VOLOVOI DROVE THE SPEED LIMIT away from the wreck. Beside him, the girl slept in the passenger seat. Slept or was unconscious, he wasn’t sure, though judging by the gash on her head, she’d been lucky to survive when the Escalade crashed.
Bogdan had flown through the windshield. Volovoi had discovered him on the grass in front of the Escalade, his head nearly torn off, his face smashed and bloody. He’d lost control of the truck somehow. He’d driven straight into that tree.
Volovoi muttered a silent prayer. Somebody was looking out for him. It was about time he experienced a little good luck for a change.
He’d stripped the plates from the Cadillac. Removed the registration, wiped it clean of fingerprints. Hunted around for something flammable to set the truck on fire but found nothing. He had to leave the truck as it stood, but no matter. The thing was registered to a shell company, anyway.
The girl had stayed unconscious while Volovoi tidied the scene. While he had fussed over the truck, and over Bogdan Urzica. He’d taken Bogdan’s identification. Put a bullet through his face so the first responders wouldn’t recognize him from the police sketches on the news. They would trace his identity soon enough—Volovoi didn’t have a hacksaw to remove the man’s fingers to avoid fingerprinting—but they would not follow him back to the trafficking operation, not at first.
The girl hadn’t moved when Volovoi climbed back in the dead woman’s Subaru. She was very young, he noticed, filthy and bruised, her clothes no more than rags. He’d dug around in the rear of the station wagon, found a T-shirt and shorts in the dead woman’s suitcase. The girl would be swimming in them, but she would be covered.

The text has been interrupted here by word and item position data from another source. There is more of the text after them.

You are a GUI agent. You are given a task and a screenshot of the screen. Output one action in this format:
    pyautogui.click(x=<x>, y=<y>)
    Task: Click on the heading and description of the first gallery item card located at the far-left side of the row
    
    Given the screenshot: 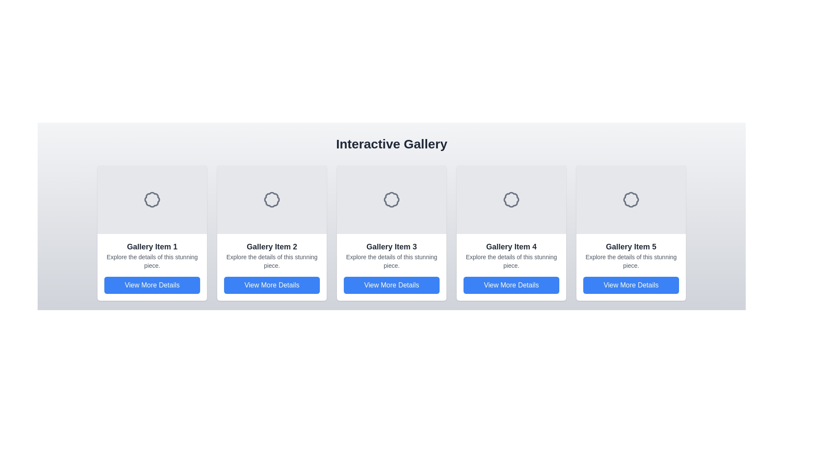 What is the action you would take?
    pyautogui.click(x=152, y=266)
    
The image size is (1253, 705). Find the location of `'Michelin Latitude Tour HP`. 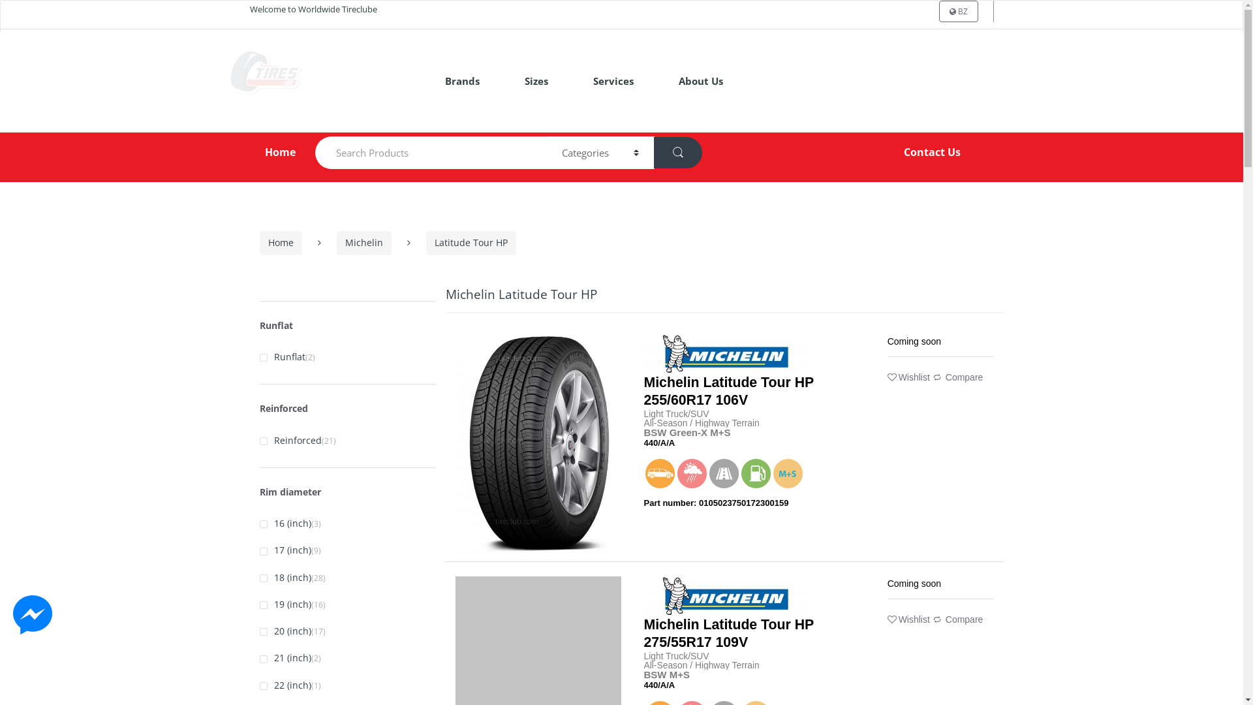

Volovoi drove east into darkness. Ditched the Subaru outside Brookville, hot-wired a beat-up old Honda Accord and carried the little girl to the passenger seat, his wounded shoulder stinging from the exertion. It was barely a flesh wound, though. Volovoi decided he would survive.
Just get the girl to the Dragon. Then deal with your problems.

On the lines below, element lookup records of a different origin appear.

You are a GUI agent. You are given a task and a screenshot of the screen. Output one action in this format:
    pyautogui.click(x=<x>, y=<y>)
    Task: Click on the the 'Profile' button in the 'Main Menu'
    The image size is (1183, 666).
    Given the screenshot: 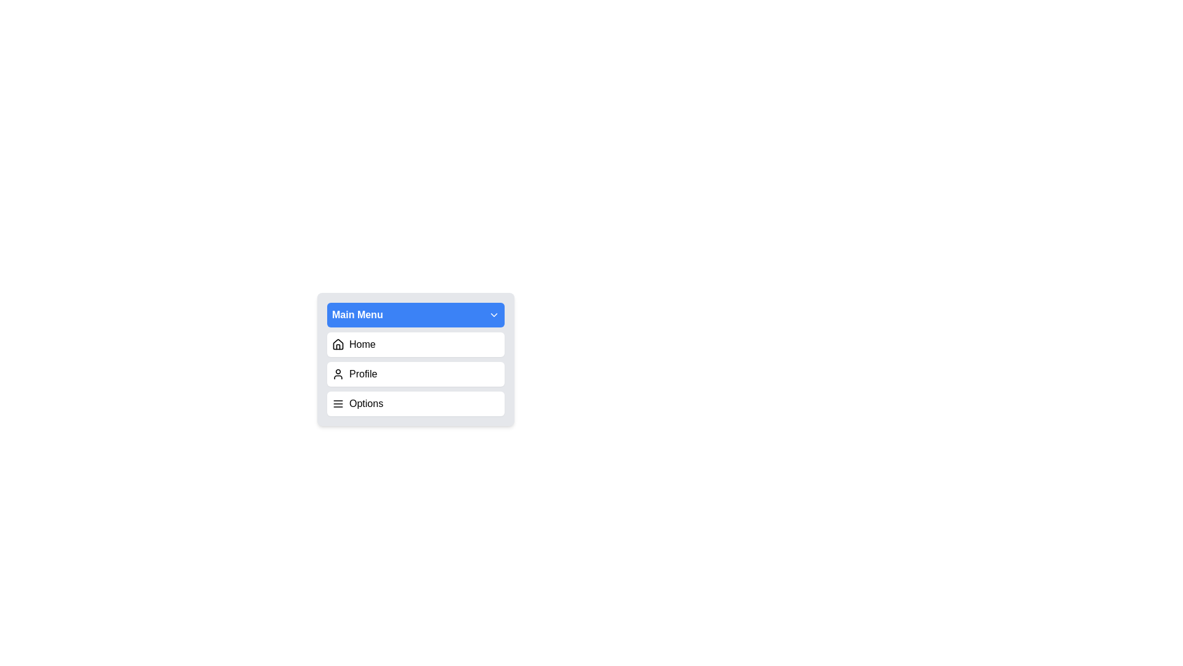 What is the action you would take?
    pyautogui.click(x=416, y=359)
    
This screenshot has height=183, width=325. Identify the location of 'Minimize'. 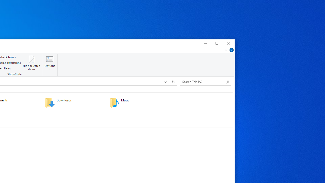
(205, 43).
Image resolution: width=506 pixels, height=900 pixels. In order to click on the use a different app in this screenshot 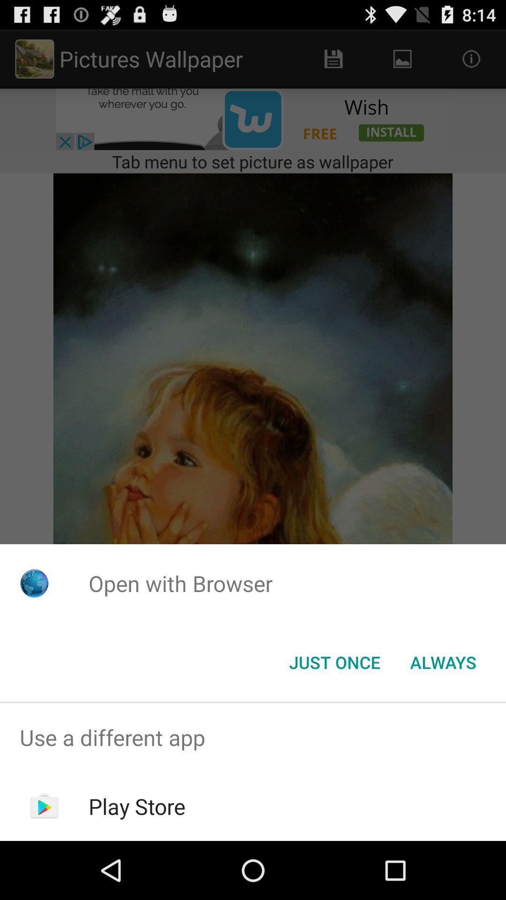, I will do `click(253, 737)`.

The girl looked around sleepily as he lifted her from the car, whimpered when she saw his face.
“Hush,” he told her. “Go back to sleep.”
Her eyes flashed defiant for a moment, her muscles tense, but Volovoi held her tight and the moment passed quickly. He deposited her in her seat and slipped behind the wheel, drove a couple miles in the Accord and swapped the plates with a rusty old Ford F-150 parked in an empty warehouse lot. Then he drove back to the interstate and pointed the Accord toward Manhattan.
The car smelled like mildew and rotten eggs, and the radio buzzed, but it drove okay, and there was plenty of gas in the tank, and as the miles passed beneath him, Volovoi relaxed a bit, even smiled a little. Whatever else had gone wrong, he’d recovered Catalina Milosovici. The Dragon would get his prize after all.